--- PROVIDED ENTRIES ---
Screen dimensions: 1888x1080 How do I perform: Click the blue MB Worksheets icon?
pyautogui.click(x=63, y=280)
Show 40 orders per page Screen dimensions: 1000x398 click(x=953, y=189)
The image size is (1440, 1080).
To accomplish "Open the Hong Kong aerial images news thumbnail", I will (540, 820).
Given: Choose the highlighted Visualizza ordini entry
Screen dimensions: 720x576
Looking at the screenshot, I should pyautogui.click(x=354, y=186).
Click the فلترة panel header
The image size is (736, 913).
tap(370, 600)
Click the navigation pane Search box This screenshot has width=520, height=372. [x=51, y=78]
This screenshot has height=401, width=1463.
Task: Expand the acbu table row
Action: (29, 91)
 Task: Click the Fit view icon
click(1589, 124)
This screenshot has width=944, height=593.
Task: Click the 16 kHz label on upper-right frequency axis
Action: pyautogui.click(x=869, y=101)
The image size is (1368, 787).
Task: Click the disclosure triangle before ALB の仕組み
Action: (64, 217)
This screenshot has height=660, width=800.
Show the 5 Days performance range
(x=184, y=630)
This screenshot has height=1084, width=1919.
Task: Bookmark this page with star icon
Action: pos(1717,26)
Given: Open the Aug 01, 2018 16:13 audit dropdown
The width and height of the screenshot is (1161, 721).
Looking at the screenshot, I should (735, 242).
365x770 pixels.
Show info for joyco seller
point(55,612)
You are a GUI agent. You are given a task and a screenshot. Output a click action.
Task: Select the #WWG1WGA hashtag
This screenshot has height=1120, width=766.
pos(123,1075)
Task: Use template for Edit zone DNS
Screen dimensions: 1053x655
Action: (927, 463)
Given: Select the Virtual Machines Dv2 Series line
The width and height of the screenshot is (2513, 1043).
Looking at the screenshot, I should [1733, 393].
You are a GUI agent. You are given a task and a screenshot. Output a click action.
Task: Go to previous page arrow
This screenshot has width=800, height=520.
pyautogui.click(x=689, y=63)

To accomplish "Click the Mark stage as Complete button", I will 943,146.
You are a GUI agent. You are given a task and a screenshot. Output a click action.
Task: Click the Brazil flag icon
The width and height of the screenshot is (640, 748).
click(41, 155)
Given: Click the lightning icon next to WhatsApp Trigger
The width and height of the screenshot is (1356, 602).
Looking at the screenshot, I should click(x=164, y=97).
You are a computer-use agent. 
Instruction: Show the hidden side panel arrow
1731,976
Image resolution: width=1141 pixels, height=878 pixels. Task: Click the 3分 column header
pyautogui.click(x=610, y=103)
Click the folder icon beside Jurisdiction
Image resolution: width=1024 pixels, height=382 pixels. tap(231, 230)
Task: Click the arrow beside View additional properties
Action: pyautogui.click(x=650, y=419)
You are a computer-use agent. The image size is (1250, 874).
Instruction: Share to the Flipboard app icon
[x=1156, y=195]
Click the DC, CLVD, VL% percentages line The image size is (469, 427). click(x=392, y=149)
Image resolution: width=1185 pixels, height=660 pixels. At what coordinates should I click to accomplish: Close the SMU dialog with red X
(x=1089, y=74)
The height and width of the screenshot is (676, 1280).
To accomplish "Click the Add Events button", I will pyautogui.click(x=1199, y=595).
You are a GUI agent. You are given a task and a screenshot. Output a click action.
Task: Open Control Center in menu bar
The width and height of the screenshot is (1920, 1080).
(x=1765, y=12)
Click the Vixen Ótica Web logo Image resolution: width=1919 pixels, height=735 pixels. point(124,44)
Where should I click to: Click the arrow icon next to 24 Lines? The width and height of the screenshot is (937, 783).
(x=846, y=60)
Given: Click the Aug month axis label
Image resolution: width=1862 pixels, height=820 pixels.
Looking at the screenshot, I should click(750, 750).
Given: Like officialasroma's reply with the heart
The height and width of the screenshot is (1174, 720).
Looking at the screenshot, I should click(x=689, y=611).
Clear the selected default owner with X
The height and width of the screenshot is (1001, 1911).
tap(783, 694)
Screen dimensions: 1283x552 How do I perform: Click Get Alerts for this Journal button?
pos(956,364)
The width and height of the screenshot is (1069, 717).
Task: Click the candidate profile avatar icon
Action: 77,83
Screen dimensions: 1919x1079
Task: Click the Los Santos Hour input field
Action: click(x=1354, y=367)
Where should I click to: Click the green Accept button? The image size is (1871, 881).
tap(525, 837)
---
### INSTRUCTIONS FOR THE TASK
Look above for every line with the word "will" and copy it.

### ANSWER SPACE
To accomplish "Open the Hong Kong aerial images news thumbnail", I will (540, 820).
To accomplish "Click the Mark stage as Complete button", I will 943,146.
To accomplish "Click the Add Events button", I will pyautogui.click(x=1199, y=595).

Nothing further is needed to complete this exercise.